Welcome to YokosDogBlog – a place for anything dog related, including training, behavioural issues, diet, interesting canine related sites, dog chatter, canine study discussions – just about anything!

I’m new to blogging so excuse the amateur site!

Behind the Name;

Yoko is my 2 and a half year old Border Collie who we rehomed from the Blue Cross Centre in Felixstowe in July 2010.  We don’t know her full history, but it took us 13 visits before she’d let us touch her!  Poor Yoko was very VERY fearful of strangers, being approached by them, or being touched by them.  We suspect that either she wasn’t fully socialised or she had a very bad experience which led to her extreme fear.  Either way, we’ve been working with her constantly to improve her confidence, and build new, positive associations with strangers, visitors, other dog walkers and the like.  She’s come a long way!  Her fear seems to be slightly worse with men, however not exclusively as she’s been nervous of most women to start with as well.

The approach we have used is by tackling a reaction before it happens – whilst she is below her tolerance threshold.  This involved treating her at the sight of a stranger from when they appeared over the horizon, thus she started to build a good association with strange people coming towards us.  Everyone (I lie, some people simply don’t have time and that’s fine!) we meet is asked to toss her a treat on the floor or throw a ball for her.  This method WORKS.  Yes, it’s long winded, and we’re still not there yet – depending on her past, maybe we’ll always be doing it to some extent – but it’s massively improved 🙂  Yoko’s now at a stage where her first reaction on meeting a stranger (outside of our property) is to go and sit and look up at them (have you got a treat???) or drop a ball at their feet 😛  I’m over the moon with her progress.  We’re still working on visitors coming into the home, however she normally settles very quickly if the visitor doesn’t make eye contact or try to approach her (which they are kindly asked not to do).  We are lucky that the majority of our visitors have been fully prepared to have a game of ball!!

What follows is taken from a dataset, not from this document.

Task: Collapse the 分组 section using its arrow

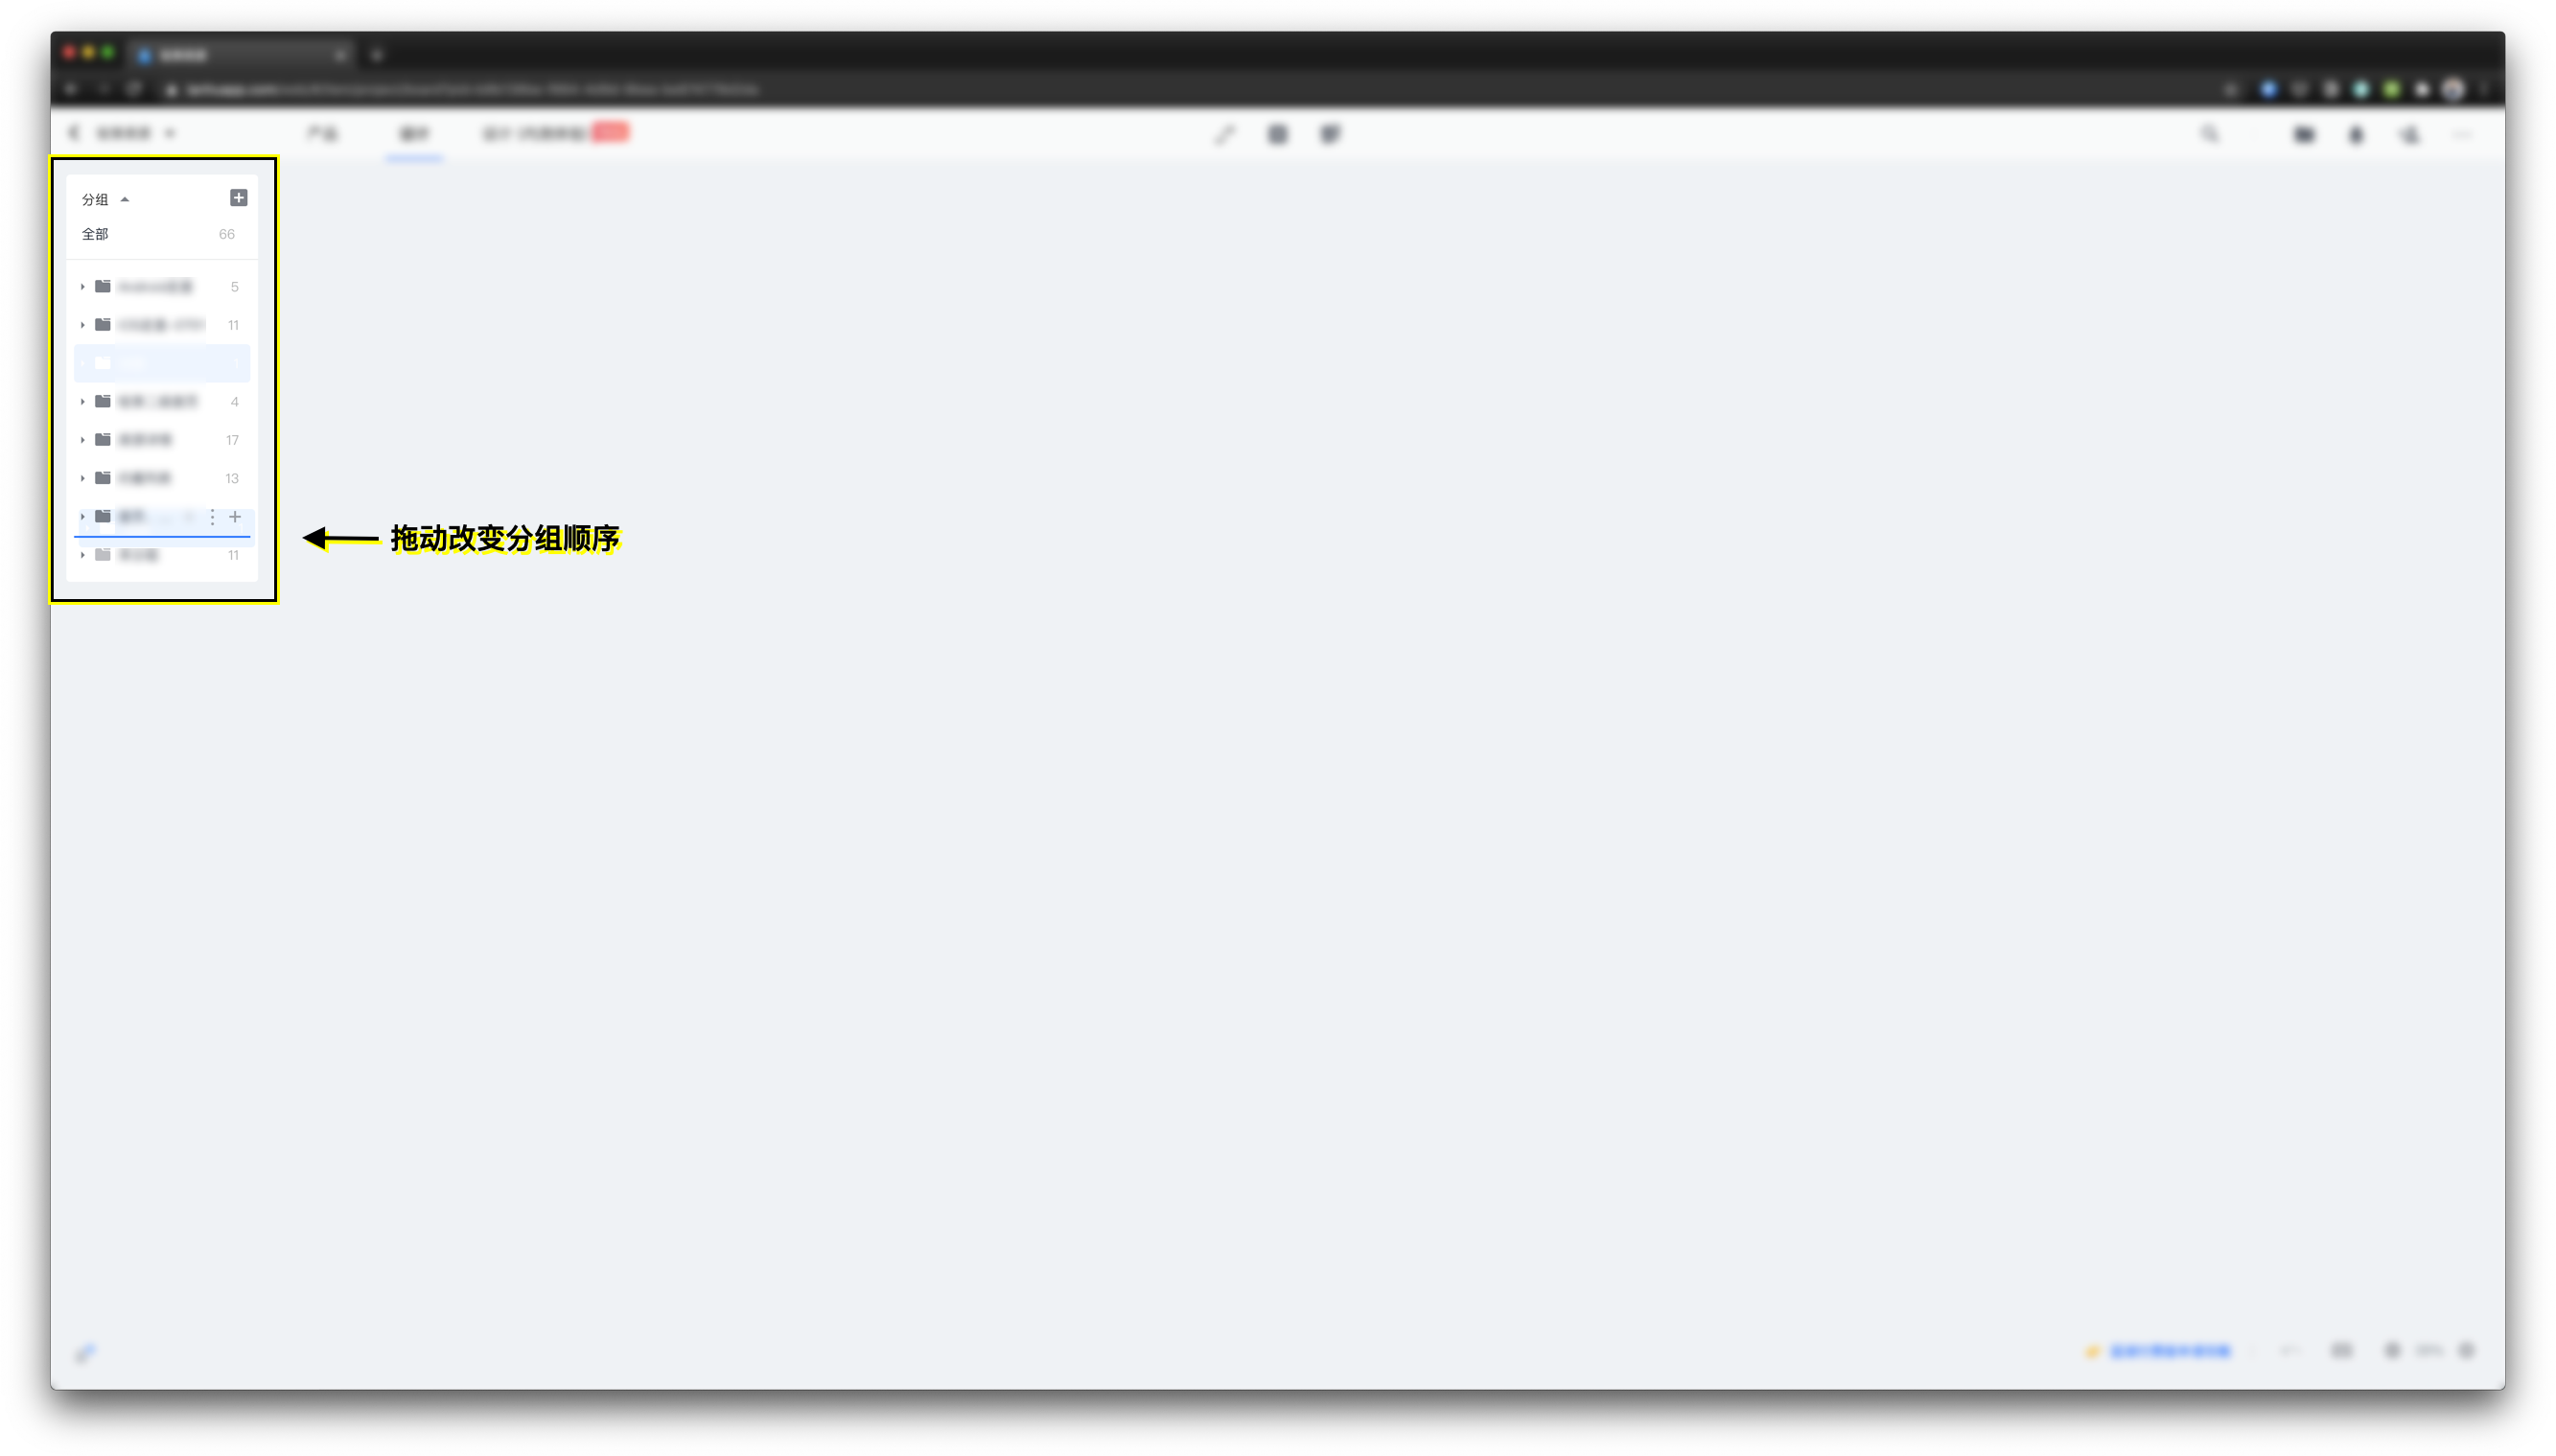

I’ve done lots of clicker training with Yoko, both for fun and for serious training, and will post a video here soon of some of her training – she’s a clever girl!

I myself am currently studying Canine Behaviour (from home, due to a long term back injury), and plan to go on to take Intermediate and Advanced Canine Psychology.  My aim is to become a Canine Behaviourist, so I’m getting as much practical experience with different dogs as I can (and as my back will allow at present).

Well, thank you for checking in – I’ve lots to add to this blog, so please do come again!!!